Subject to adjustment in accordance with the provisions of Section 11, the

number of Shares which may be issued pursuant to the Plan shall not exceed

150,000. Such Shares may be authorized and unissued Shares or treasury shares.

If, after the effective date of the Plan, any Options terminate, expire or are

canceled prior to the delivery of all of the Shares issuable thereunder, then

the number of Shares counted against the number of Shares available under the

Plan in connection with the grant of such Option, to the extent of any such

termination, expiration or cancellation, shall again be available for the

granting of additional Options under the Plan. If the exercise price of any

Option granted under the Plan is satisfied by tendering Shares (by either actual

delivery or by attestation), only the number of Shares issued net of the Shares

tendered shall be deemed delivered for purposes of determining the maximum

number of Shares available for delivery under the Plan.

Section 6. Plan Operation

(a) Formula Plan. The Plan is intended to meet the "formula" plan requirements

of Rule 16b-3 (or any successor provision thereto), as interpreted, adopted

under the Exchange Act and accordingly is intended to be self-governing.
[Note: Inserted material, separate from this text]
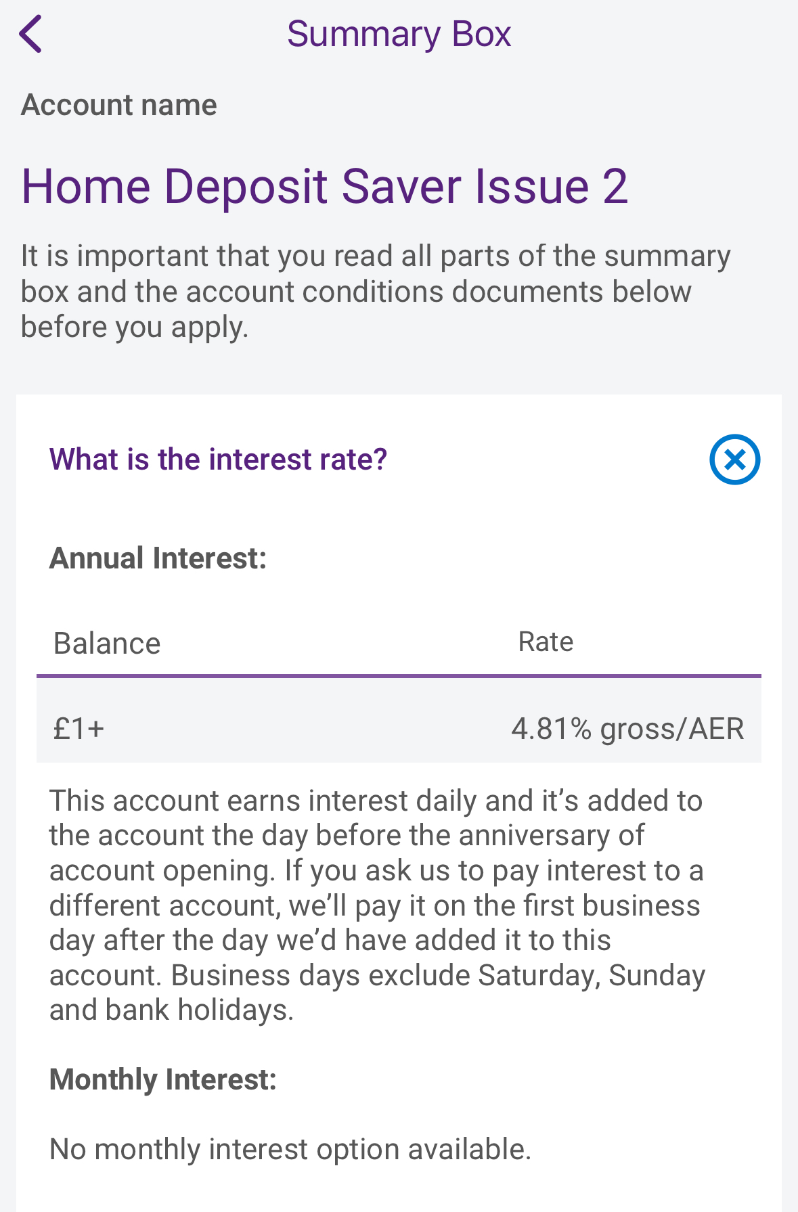Tap 'No monthly interest option available' text
The height and width of the screenshot is (1212, 798).
[x=290, y=1149]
(b) Administration. The Plan shall be administered by the Board. The Board may,

by resolution, delegate part or all of its administrative powers with respect to

the Plan. The Board shall have all of the powers vested in it by the terms of

the Plan, such powers to include the authority, within the limits prescribed

herein, to establish the form of the agreement embodying grants of Options made

under the Plan. The Board shall, subject to the provisions of the Plan, have the

power to construe the Plan, to determine all questions arising thereunder and to

adopt and amend such rules and regulations for the administration of the Plan as

it may deem desirable, such administrative decisions of the Board to be final

and conclusive. Except to the extent prohibited by applicable law, the Board may

authorize any one or more of their number or the Secretary or any other officer

of the Company to execute and deliver documents on behalf of the Board.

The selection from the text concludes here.